DAVE PUGLIA, Executive Vice President, Western Growers: Farmers have been innovative from the dawn of time, but our own members recognized that the collision of forces that are impacting their ability to stay in business, the regulatory pressures, resource pressures — we have less water available. We have less of a work force available to us.
So, this center is designed to bring the best of Silicon Valley, the best minds in technology and innovation, closer to the best farmers in the world, and speed the innovation that can solve those problems.

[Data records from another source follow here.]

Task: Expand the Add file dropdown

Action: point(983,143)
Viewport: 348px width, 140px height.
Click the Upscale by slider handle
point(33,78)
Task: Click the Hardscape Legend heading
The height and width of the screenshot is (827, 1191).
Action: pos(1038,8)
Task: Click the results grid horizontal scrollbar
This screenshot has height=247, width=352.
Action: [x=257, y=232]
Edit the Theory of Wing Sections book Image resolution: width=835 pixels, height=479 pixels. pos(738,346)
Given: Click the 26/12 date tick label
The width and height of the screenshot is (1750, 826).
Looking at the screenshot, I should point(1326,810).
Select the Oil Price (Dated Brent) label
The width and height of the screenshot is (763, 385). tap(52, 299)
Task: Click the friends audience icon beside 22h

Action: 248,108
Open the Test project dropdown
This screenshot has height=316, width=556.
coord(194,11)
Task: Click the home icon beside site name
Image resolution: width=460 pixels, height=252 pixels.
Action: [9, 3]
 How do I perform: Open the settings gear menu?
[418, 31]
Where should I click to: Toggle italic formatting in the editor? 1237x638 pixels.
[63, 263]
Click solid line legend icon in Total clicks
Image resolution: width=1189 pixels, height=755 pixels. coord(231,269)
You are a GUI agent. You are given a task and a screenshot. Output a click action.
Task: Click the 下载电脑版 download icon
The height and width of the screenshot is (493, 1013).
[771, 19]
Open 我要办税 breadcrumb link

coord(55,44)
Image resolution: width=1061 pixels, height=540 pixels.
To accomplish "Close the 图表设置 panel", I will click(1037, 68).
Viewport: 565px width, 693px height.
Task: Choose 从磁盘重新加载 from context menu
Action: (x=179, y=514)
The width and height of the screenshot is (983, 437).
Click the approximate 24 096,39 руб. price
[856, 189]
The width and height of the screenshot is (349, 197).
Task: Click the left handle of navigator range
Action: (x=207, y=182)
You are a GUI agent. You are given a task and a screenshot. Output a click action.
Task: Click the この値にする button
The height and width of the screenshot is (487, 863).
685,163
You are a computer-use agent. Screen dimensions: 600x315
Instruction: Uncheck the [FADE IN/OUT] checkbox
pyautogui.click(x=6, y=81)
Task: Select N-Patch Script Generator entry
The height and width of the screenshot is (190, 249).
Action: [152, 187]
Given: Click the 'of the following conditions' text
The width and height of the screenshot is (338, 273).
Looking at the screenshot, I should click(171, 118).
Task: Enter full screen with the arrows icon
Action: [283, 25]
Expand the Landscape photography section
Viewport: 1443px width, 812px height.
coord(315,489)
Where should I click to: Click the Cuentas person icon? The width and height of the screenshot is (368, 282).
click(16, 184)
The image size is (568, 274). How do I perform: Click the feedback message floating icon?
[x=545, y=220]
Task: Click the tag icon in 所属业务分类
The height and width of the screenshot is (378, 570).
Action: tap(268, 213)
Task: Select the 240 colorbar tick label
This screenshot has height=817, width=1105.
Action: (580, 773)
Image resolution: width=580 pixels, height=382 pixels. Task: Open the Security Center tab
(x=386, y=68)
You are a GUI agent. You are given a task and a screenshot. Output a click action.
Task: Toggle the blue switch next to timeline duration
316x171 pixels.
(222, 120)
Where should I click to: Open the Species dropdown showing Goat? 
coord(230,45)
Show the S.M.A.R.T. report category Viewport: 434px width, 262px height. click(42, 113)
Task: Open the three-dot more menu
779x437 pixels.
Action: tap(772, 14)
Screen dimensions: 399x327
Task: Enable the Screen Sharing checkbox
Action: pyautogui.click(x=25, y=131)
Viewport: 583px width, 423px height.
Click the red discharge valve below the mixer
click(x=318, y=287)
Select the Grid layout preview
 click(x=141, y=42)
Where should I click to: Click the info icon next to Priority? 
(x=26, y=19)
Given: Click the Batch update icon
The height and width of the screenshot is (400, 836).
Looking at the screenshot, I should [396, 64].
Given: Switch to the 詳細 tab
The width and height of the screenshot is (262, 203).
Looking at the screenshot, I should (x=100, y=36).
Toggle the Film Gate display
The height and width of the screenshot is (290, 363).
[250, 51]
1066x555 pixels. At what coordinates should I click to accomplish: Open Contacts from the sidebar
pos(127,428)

CAT WISE: The scenic Salinas Valley is less than an hour’s drive from Silicon Valley, the innovation hub of the country. But, in many ways, the two areas could not be more different.
Unlike the high-income, mostly white and Asian population of Silicon Valley, Salinas Valley is about 75 percent Hispanic. Many here work in the fields or packaging plants, jobs that are often hourly and low-paying. There are pockets of extreme poverty, high crime, and poorly performing schools.
And for the area’s many young people, there are few economic opportunities.
RAY CORPUZ, Salinas City Manager: There aren’t the jobs yet for them. But we want to create that opportunity.
CAT WISE: Ray Corpuz is the city manager of Salinas. He and other community leaders are very supportive of the new focus on technology, but he wants more of it to be home grown.
RAY CORPUZ: We’re looking for our citizens, our community, the people that live here to actually run the new machines, provide the new applications, to make technological innovations. So, we have to have a skilled work force.
CAT WISE: That future tech-savvy work force is now being developed in this classroom. These college students are enrolled in a new, unique program. They will be earning a computer science degree in just three years.
Half of that time is spent at the Salinas community college, called Hartnell College, and they finish up at a nearby state university, CSU Monterey Bay. The highly competitive program is called CSin3, and the students attend classes year-round.
Many in the program are the first in their families to attend college, and thanks to a local, well-known grower who has established a large scholarship, their tuition is paid for.
ZAHI ATALLAH, Hartnell College: Only 6 percent of the computer industry is women. Only 3 percent are Hispanic. Our classrooms? Majority Hispanic. At least 50 percent of our students are women.
CAT WISE: Zahi Atallah is a dean of academic affairs at Hartnell. He says that while there is a big push to get more students into higher-paying tech jobs, the school is also trying to encourage local youth to pursue other good-paying careers, like welding and farm equipment maintenance.
But regardless of what they end up doing, Atallah says the students’ understanding of this community, and the overall ag business, will be a big benefit.
ZAHI ATALLAH: Many of those students are farmworkers themselves and kids of farmworkers. Imagine what they’re bringing to the table, having the background of farming, having lived it themselves, because they can create and innovate faster and most effectively.
CAT WISE: One of those using her past experiences in her new career is HeavyConnect’s Rivka Garcia. She was born and raised in Salinas, and worked in a produce processing plant, before graduating earlier year from the CSin3 program.
Garcia is now using all her skills, including coding, to help make the company’s app more intuitive for those who will be using it.
RIVKA GARCIA, HeavyConnect: I worked with a lot of people that didn’t understand how to use technology. And creating an app that is easy to use, that won’t confuse them and will get the job done, and will be really similar to what they do on paper, but is more efficient, is, I think, a big thing that I bring to the table.
CAT WISE: The HeavyConnect team is now working on a new app feature that will allow farmers to monitor their equipment using Bluetooth sensors, and Garcia is leading that project.
For the “PBS NewsHour,” I’m Cat Wise in Salinas, California.
JUDY WOODRUFF: And Cat’s report is also part of our Breakthroughs coverage of invention and innovation.